A view of the ExxonMobil Baton Rouge refinery in Baton Rouge, Louisiana, May 15, 2021.
Kathleen Flynn | Reuters
Engine No. 1, the emerging activist firm that has nominated three candidates to Exxon’s board of directors, is launching an exchange-traded fund to bet that shareholder activism will be the focus for years to come.
The engine no. 1 Transform 500 ETF, trading under the ticker VOTE, has received $ 100 million in commitments, the company said on Tuesday. The passive fund will invest in 500 of the largest US companies and track the Morningstar US Large Cap Select Index with the aim of “creating positive change for employees, customers, communities and the environment”.
The company said it will hold companies accountable on environmental, social and governance issues through the votes it cast, while also working with companies to strengthen investment in stakeholders.
“Our idea with this product was to be ESG investors, not by what we hold, because we only hold the top 500 companies by market cap. Instead, we should be ESG by what we do as active owners, ”said Engine No. 1 managing director Michael O’Leary. “Through this fund, we will now become long-term, near-permanent owners of the 500 largest companies in America.”
Engine # 1 has grown in prominence in the last few months following a campaign against Exxon that ultimately proved successful.
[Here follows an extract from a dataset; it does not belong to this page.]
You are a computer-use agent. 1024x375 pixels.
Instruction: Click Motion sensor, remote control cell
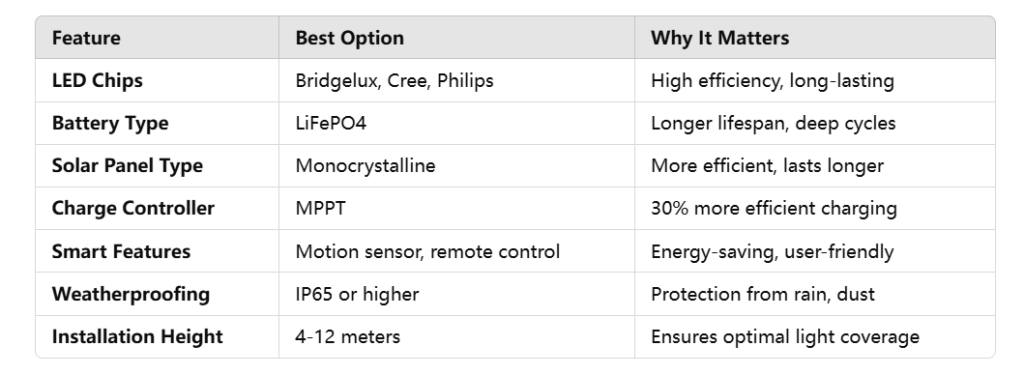(x=428, y=252)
The company began targeting the oil giant in December 2020 and said Exxon needed to relocate operations and significantly reduce emissions to ensure long-term financial sustainability.
The activist firm nominated four board members, two of whom they secured at Exxon’s multi-hour annual shareholders meeting in May, which included a surprising hour-long break between meetings.
The vote on a third candidate was too tight at the end of the meeting, but was later confirmed in favor of Locomotive No. 1.
The campaign against Exxon takes place amid a surge in ESG investment and as investors – especially younger generations including millennials – increasingly seek to support companies whose mission aligns with their values.
“There should be no compromise between positive impact and financial performance,” said Yasmin Dahya Bilger, Head of ETFs at Engine No. 1. “We believe that this product gives investors an opportunity to take their place in between the votes we cast and the ways we get involved.”
Engine No. 1 said that digital investment advisor Betterment will incorporate the new fund into its socially responsible investment strategies. The fund’s annual expense ratio is 0.05%.